1930 год, декабрь. Луганск. Из дневниковых записей историка С. А. Пионтковского.

May 26, 2020 20:20

...
Луганск - 25, 26, 27 декабря 1930 г.
Записано 5 января 1931 г.

Луганск спрятан на донецкой равнине в каком-то овраге. Наверху кругом степи. Если войти на второй или третий этаж дома наверх, то под низом в котловане Луганск - заводы, тучи дыма, а ровной снежной равнине не видно ни конца, ни края.

Старый Луганск очень удобно укрыт от ветров и от всего, кроме заводской копоти, которая как нарочно падает вниз, в котловину. Поэтому на равнине белый снег, а в Луганске на улицах какое-то месиво из грязи. Сам Луганск городишко маленький, в нем почти нет двухэтажных домов, и целые улицы идут из беленьких магазинов - типичные сакли. Только длинные трубы заводов стоят, как журавли, над ними, да несколько огромных новых домов. Действительно, пролетарии не поскупились на Луганск. Новые дома - это вузы, рабочие клубы, больницы. Это такие дома, что в любом из наших городов, в самой Москве они займут первое место. Дом Донецкого педагогического института - он весь из стекла и бетона, весь пронизан лучами солнца и света. Он такого же типа, как и институт Ленина, только не такой четырехугольной коробкой, а с выходящей полукруглой высокой башней. Аудитории - амфитеатром. А здание Луганской больницы? - Это как Московские клиники. А рабочие клубы? Говорят, по всему Донбассу теперь выстроили такие Дома культуры. Это вот и замечательно - такой контраст: городишко, в котором нет двухэтажных домов и огромные многоэтажные дома для обслуживания культуры; городишко, в котором 90 тысяч жителей и в то же самое время четыре вуза и 15 техникумов. Это какие-то степные Афины. Здесь абсолютно все учатся. Четыре вуза полны рабочими и донецкими крестьянами.

========================================================================

ЗАДАНИЯ:
1 > Изложите дневниковую запись о Луганске в двух предложениях.
2 > Продолжите дневниковую запись о Луганске, начав сразу после ее последнего предложения.
Материалы не связаны с дневниковой записью о Луганске.

ФРАГМЕНТ ДАННЫХ:

========================================================================

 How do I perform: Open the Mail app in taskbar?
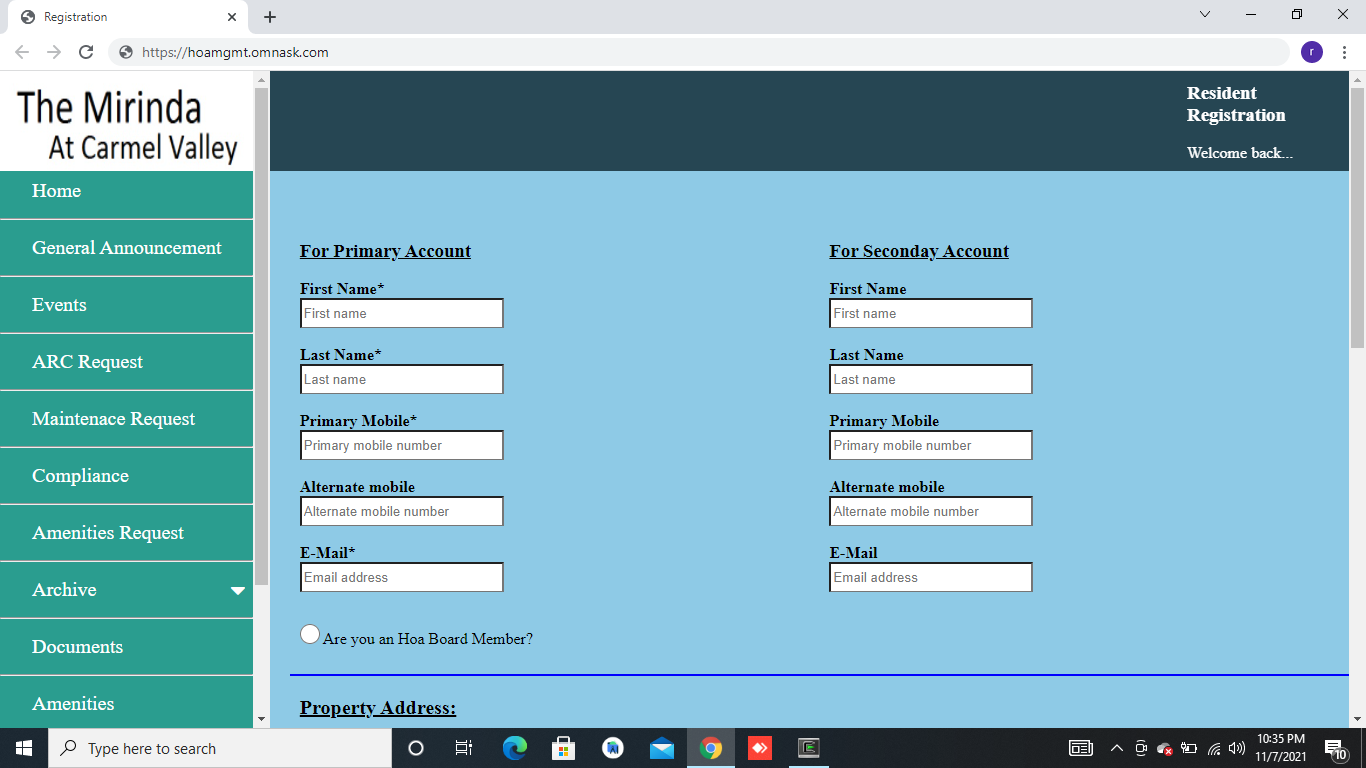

========================================================================

ОТВЕТЫ НА ЗАДАНИЯ:
1 > Луганск — маленький городок в котловане среди донецкой степи, почти без двухэтажных домов, а заводская копоть, оседающая в котловину, превращает снег на его улицах в грязь. При этом в нём выстроены огромные новые здания вузов, рабочих клубов и больниц, и на 90 тысяч жителей приходится четыре вуза и 15 техникумов, где учатся рабочие и донецкие крестьяне.

2 >
В вузе я выступал с докладом. Все преподавание идет на украинском языке. Ребята даже плохо говорят по-русски и мне присылались записки, написанные по-украински. Учащиеся в вузах - все молодняк, но есть и краснознаменцы, бывшие луганские партизаны, есть рабочие шахтеры, очень хороший состав. Только видно, что работают с ним плохо. Квалифицированных сил для работы нет. Ректор педагогического института состоит слушателем заочного отделения института Красной профессуры. Это одно показывает на его уровень. Подстать ему, по-видимому, и преподаватели. После доклада со мной пошел какой-то черноватый паренек, глаза бойкие, хороший парень, мне понравился, аспирант по истмату. Что-то ничего, говорит, не могу понять, в чем состоит сущность спора между Дебориным и группой молодых. Кажется я, говорит, понял. Вы, говорит, меня поправьте - Деборина упрекают в том, что он слишком ото рван от жизни и занимается формалистикой. Но ведь так понять сущность спора не нужно быть и философом. А другой - секретарь ячейки - украинец, не говорящий по-русски, с ужасом мне сообщил, что их профессор по истории Грушевский - не то племянник, не то брат украинского академика, думает о какой-то особой схеме Украины. А этот представитель украинской культуры был искренне уверен, что никакой особой схемы украинской истории не существует, и мне великорусскому шовинисту пришлось рассказывать ему о том, что украинский народ имеет свою историю и что может быть и особая схема истории Украины.

В Луганских Афинах интересно не только наличие четырех вузов и 15 техникумов, интересно там то, что кроме этого имеется еще целый ряд учебных заведений, группирующихся вокруг заводов. На паровозном заводе имеется вечерний комвуз. Вокруг завода созданы особые курсы для подготовки в Харьковский институт марксизма, в ИКП, в Академию комобразования в Москву. С заводов все время выкачивают людей на учебу в технические вузы. Уже есть помощник заведующего цехом из местных рабочих.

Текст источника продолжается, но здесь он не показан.